Document excerpt:
** START **

I have done this complete setup process a few times in both of my old and new laptops with completely different configurations. So, hope that the problems I faced are the most common one. It took me a considerable time to fix all those issues, mainly by visiting different discussion groups like StackOverflow, Ubuntu discussion forum and many other discussion threads and blogs.

I compiled them in one place here. So that you don’t have to visit multiple sites and refer to this post only to complete the whole installation process. In this way, this documentation will save a lot of your valuable time.

Prerequisites to set up deep learning workstation

I assume that you already have Ubuntu on your computer. If not then please install the latest version of Ubuntu. This is the most famous open-source Linux distribution and available for free download here. Although it is possible to run deep learning Keras models on Windows, it is not recommended.

Why should you use Ubuntu for deep learning? Refer to this article

Another prerequisite for running deep learning models is a good quality GPU. I will advise you to have an NVIDIA GPU in your computer for satisfactory performance. It is a necessary condition not must though. Because running sequence processing using recurrent neural network and image processing through convolutional neural models in CPU is a difficult proposition.

Such models may take hours to give results when run with CPU. Whereas a modern NVIDIA GPU will take merely 5-10 minutes to complete the models. In case if you are not interested to invest for GPU an alternative is using cloud service for computing paying hourly rent.

However, in long run, this using this service may cost you more than upgrading your local system. So, my suggestion will be if you are serious about deep learning and wish to continue with even moderate use, go for a good workstation set up.

The main steps to set up a deep learning workstation

Now I assume that you have already completed with all the prerequisites to set up your deep learning experiments. It is a little time-consuming process. You will require a stable internet connection to download various files. Depending on the internet speed the complete process may take 2-3 hours (with an internet speed of 1gbps in my case it took 2 hours) to complete. The main steps to set up a deep learning workstation are as follow:

  • Updating the Linux system packages
  • Installation of Python pip command. It is the very basic command going to be used to install other components
  • Installing the Basic Linear Algebra Subprogram (BLAS) library required for mathematical operation.
  • HDF5 data frame installation to store hierarchical data
  • Installation of Graphviz to visualize Keras model
  • CUDA and cuDNN NVIDIA graphics drivers installation
  • Installation of TensorFlow as the backend of Keras
  • Keras installation
  • Installation of Theano (optional)

** END **

Data provided:
** START **

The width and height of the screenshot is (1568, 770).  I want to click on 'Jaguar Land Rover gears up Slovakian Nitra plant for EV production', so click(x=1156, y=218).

** END **

Exercise set:
- a) In the workstation setup guide, how long did the complete setup process take the writer with a 1gbps internet connection?
- b) Repeat the passage of the workstation setup guide between "Another prerequisite for" and "a difficult proposition.", inclusive.
- c) Does each statement agree with the workstation setup guide? Answer yes or no for each, quoting the words of the guide that decide it. (i) The guide recommends running Keras models on Windows. (ii) Installing Theano is listed as optional. (iii) A modern NVIDIA GPU completes the models in 5-10 minutes.

The replies:
- a) 2 hours.

- b)
Another prerequisite for running deep learning models is a good quality GPU. I will advise you to have an NVIDIA GPU in your computer for satisfactory performance. It is a necessary condition not must though. Because running sequence processing using recurrent neural network and image processing through convolutional neural models in CPU is a difficult proposition.

- c)
(i) No: "Although it is possible to run deep learning Keras models on Windows, it is not recommended."
(ii) Yes: "Installation of Theano (optional)"
(iii) Yes: "Whereas a modern NVIDIA GPU will take merely 5-10 minutes to complete the models."